De constante eigenschapsgroep maken

  1. Ga naar Ontwerp > Eigenschapsgroepen en klik op Nieuwe eigenschapsgroep.
  2. Selecteer Constante waarden.
  3. Geef een naam en beschrijving op voor de nieuwe eigenschapsgroep.
    Naam Eigenschapsgroepsnamen moeten uniek zijn binnen een bepaalde organisatie. Alleen letters, cijfers en onderstrepingstekens zijn toegestaan.
    Schermnaam Laat het veld leeg. Er wordt geen kop weergegeven op het aanvraagformulier.
    Beschrijving Leg uit waarvoor deze set constanten is bedoeld.
    Scope

    Bepaal of een beheerder de eigenschapsgroep mag delen met de hele organisatie. Anders krijgt slechts één project toegang tot de eigenschapsgroep.

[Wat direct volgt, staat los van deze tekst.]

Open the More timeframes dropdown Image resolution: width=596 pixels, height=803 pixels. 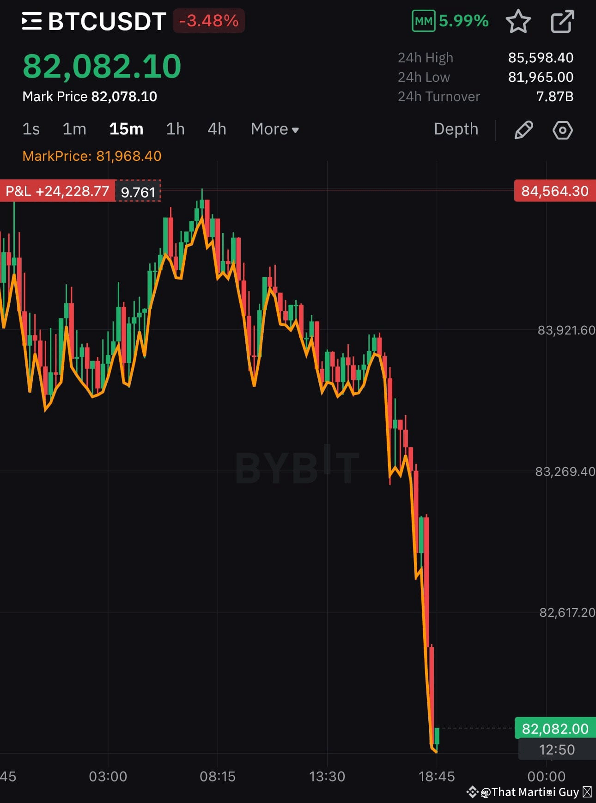pyautogui.click(x=274, y=129)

    Hoewel u altijd eigenschappen in de groep kunt toevoegen of aanpassen, is het bereik permanent en kan het later niet worden gewijzigd.

    Geheimen—Als u verwacht dat u een geheime eigenschap gaat toevoegen aan de eigenschapsgroep, moet u één projectbereik gebruiken. Geheime eigenschappen worden alleen op projectniveau opgeslagen.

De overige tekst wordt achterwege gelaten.